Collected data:
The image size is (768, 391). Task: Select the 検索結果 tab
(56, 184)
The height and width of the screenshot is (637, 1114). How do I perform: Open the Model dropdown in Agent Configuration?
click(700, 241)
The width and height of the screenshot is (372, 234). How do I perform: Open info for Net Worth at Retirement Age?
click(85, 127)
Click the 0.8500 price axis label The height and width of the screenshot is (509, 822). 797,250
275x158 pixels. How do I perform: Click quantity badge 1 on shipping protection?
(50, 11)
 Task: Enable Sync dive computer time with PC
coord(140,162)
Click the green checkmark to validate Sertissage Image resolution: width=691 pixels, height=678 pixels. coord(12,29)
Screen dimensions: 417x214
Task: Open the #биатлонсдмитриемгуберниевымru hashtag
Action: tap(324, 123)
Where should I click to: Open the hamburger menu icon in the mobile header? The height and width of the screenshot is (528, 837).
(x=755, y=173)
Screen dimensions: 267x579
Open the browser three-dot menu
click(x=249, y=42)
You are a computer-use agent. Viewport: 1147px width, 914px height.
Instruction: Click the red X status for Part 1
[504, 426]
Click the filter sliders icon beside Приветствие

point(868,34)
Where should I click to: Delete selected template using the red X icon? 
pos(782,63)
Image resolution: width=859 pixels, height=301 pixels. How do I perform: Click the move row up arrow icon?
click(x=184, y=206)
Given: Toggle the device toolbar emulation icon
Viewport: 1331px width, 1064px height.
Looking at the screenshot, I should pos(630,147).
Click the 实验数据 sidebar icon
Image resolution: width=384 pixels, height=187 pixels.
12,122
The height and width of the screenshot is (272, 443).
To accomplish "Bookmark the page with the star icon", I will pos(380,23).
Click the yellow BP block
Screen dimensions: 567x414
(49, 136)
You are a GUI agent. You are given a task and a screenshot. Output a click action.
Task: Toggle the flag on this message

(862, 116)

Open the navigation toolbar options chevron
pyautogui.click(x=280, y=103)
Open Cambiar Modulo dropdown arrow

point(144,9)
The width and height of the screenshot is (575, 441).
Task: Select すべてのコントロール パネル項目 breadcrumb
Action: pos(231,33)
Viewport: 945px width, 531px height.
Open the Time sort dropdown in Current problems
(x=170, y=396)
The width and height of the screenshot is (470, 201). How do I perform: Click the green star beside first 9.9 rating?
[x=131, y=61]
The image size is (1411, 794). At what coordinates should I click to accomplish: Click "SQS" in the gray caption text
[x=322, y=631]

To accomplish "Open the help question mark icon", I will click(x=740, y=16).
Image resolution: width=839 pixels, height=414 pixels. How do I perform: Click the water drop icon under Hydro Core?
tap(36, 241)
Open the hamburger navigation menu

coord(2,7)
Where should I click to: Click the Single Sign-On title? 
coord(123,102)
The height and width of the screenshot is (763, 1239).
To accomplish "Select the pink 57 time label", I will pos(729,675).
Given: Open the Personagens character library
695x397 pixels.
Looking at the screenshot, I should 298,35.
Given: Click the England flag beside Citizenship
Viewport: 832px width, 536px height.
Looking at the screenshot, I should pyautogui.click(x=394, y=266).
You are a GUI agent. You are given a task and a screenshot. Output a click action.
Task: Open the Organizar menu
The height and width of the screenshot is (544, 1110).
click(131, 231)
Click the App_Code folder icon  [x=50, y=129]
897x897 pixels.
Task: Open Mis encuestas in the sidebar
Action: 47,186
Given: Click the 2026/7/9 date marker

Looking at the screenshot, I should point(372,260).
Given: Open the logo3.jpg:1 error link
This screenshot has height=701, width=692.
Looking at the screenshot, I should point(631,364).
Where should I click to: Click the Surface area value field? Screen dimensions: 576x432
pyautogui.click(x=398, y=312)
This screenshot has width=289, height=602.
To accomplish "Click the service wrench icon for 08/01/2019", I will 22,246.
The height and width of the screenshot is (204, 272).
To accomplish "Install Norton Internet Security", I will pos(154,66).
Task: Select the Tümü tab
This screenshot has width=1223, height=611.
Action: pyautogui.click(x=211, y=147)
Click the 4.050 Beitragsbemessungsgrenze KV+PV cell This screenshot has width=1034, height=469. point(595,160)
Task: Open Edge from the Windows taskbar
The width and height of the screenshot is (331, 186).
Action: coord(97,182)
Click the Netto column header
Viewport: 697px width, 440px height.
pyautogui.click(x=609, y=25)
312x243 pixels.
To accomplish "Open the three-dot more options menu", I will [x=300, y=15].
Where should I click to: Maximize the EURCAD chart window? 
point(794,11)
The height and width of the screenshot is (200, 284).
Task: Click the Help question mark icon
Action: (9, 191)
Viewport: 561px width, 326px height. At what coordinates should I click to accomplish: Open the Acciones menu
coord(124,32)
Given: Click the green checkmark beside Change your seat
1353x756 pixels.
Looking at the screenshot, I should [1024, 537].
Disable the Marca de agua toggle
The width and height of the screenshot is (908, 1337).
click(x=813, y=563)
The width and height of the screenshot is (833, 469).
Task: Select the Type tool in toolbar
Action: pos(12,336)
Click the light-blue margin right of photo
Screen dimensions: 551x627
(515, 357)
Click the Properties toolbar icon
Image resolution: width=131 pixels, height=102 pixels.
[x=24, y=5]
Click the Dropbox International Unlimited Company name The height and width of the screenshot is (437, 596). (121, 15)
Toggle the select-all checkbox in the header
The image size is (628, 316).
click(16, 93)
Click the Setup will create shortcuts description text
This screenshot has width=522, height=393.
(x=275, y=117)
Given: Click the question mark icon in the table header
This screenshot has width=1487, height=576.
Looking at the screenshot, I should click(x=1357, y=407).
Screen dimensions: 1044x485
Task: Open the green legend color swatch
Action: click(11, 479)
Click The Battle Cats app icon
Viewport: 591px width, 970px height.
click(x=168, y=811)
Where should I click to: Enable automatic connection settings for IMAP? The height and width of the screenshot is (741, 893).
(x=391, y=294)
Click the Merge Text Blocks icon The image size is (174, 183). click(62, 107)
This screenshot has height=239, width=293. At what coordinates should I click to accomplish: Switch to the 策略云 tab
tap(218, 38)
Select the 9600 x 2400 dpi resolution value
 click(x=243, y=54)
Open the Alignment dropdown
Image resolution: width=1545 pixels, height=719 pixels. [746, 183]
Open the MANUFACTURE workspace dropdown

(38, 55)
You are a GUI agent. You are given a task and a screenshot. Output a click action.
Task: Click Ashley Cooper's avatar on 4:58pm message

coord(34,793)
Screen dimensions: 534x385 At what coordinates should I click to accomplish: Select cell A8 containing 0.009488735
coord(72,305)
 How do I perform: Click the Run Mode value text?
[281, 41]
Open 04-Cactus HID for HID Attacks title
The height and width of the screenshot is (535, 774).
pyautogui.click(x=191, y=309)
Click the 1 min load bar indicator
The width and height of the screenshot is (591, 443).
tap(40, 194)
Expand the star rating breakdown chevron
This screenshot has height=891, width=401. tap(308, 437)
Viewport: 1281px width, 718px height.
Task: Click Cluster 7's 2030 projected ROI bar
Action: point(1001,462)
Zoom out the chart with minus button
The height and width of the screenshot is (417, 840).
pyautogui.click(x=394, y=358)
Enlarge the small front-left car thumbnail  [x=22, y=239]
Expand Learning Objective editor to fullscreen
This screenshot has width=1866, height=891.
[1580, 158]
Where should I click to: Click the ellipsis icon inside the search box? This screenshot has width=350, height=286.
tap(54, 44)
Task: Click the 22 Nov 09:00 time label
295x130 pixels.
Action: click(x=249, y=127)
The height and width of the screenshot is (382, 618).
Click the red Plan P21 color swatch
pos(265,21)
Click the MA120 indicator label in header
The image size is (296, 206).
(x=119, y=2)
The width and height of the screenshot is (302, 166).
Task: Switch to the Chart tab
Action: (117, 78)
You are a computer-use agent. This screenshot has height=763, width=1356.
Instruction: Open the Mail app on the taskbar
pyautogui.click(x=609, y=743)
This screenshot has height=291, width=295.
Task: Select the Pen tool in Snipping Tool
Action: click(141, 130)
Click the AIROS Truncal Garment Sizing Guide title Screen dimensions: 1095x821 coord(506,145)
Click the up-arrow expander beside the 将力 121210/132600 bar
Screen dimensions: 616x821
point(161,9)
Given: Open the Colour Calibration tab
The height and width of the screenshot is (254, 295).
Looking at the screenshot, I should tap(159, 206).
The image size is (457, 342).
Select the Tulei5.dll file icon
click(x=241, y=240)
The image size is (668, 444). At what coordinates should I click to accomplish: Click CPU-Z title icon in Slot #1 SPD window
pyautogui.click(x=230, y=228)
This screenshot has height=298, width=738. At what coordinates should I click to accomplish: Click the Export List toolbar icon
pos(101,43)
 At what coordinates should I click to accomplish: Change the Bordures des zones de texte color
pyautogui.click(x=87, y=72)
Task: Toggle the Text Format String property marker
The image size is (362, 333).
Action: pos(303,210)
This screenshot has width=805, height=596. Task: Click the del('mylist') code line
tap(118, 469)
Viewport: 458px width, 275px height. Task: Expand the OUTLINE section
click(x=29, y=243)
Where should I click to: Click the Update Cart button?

* How to complete this task *
Print exactly, and only, the lines from the line that contains "This screenshot has width=805, height=596." through the last line of the records.

* Response box *
This screenshot has width=805, height=596. Task: Click the del('mylist') code line
tap(118, 469)
Viewport: 458px width, 275px height. Task: Expand the OUTLINE section
click(x=29, y=243)
Where should I click to: Click the Update Cart button?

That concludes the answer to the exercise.